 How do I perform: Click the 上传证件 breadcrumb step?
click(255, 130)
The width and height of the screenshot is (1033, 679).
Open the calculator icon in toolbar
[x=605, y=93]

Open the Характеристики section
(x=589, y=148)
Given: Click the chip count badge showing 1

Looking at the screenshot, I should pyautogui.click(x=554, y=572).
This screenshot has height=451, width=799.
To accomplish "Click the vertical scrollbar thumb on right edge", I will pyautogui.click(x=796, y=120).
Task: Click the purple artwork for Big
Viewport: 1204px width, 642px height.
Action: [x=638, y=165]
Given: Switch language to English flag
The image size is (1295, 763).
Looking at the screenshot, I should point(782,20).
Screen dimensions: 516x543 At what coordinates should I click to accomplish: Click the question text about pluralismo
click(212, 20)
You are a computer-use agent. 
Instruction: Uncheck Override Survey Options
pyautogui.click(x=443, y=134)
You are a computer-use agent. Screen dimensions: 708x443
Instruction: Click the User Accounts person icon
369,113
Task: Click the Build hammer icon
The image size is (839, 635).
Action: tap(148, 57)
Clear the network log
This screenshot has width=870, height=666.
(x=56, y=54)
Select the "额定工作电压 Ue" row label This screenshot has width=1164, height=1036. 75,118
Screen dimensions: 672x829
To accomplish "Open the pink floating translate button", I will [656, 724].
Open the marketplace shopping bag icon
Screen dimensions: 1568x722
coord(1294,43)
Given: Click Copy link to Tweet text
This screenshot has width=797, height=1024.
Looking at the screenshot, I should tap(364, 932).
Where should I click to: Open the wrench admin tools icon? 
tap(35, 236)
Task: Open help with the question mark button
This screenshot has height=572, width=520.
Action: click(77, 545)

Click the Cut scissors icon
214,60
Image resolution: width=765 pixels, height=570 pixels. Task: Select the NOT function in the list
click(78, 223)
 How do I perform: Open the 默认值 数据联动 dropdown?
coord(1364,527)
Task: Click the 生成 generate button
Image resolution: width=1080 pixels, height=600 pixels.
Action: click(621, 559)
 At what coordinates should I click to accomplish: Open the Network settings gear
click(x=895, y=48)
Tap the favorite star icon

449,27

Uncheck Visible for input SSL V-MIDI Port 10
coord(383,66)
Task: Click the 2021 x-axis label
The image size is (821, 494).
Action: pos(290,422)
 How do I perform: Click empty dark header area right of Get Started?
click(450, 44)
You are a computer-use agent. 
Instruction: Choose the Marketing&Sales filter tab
++++++
YOUR GOAL: Go through the data and show every line where "label" occurs.

RESPONSE:
Select the "额定工作电压 Ue" row label This screenshot has width=1164, height=1036. 75,118
Task: Click the 2021 x-axis label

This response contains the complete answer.